What is needed: From the listing below, copy out verbatim the lines starting at the one containing "What do you see at coordinates (1023, 645)" and ending at the one containing "the Text Label".

Entries taken from a collection:

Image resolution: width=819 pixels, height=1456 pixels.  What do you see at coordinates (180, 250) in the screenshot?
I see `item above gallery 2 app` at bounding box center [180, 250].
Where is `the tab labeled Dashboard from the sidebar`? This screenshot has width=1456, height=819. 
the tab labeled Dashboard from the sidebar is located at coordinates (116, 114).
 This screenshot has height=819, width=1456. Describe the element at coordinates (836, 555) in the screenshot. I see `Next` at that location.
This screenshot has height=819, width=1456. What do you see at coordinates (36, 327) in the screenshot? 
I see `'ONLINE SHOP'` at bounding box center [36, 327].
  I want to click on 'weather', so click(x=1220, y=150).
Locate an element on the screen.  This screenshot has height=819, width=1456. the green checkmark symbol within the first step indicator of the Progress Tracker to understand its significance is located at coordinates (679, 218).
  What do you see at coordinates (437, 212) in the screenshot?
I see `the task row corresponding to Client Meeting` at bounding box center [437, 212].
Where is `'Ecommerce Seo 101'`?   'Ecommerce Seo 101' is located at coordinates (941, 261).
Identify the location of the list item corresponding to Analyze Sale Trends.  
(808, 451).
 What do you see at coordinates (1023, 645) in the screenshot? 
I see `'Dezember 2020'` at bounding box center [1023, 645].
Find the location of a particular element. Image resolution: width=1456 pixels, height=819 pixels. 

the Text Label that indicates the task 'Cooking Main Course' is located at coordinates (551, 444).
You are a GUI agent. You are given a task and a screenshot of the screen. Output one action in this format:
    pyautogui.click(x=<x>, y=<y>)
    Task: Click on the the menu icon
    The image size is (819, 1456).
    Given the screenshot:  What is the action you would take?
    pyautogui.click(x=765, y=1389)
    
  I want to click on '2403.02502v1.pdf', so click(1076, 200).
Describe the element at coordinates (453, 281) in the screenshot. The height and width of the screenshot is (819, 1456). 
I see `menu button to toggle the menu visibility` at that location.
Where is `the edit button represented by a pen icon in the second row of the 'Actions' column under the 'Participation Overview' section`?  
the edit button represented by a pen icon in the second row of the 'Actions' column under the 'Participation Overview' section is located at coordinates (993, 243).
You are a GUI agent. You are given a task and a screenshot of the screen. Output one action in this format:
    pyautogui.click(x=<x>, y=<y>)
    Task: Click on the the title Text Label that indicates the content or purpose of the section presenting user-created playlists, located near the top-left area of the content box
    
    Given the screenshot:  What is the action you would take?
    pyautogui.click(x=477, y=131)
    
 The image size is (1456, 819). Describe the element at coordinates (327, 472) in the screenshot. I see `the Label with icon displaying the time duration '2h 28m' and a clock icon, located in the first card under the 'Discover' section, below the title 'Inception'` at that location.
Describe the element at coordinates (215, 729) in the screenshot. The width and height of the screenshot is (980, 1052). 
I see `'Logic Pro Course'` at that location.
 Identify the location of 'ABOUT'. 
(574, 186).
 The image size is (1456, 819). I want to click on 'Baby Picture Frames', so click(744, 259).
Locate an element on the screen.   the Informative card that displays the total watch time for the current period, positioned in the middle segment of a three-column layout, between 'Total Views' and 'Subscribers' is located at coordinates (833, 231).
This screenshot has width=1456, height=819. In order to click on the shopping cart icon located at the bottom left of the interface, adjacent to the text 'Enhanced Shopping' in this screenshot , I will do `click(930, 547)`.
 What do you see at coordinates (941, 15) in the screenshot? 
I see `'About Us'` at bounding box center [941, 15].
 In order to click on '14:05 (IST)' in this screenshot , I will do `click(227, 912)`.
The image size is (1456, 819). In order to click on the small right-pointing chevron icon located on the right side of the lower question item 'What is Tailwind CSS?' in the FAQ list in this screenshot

Result:
 What do you see at coordinates (1023, 645) in the screenshot? 
I see `'Dezember 2020'` at bounding box center [1023, 645].
Find the location of a particular element. Image resolution: width=1456 pixels, height=819 pixels. 

the Text Label that indicates the task 'Cooking Main Course' is located at coordinates (551, 444).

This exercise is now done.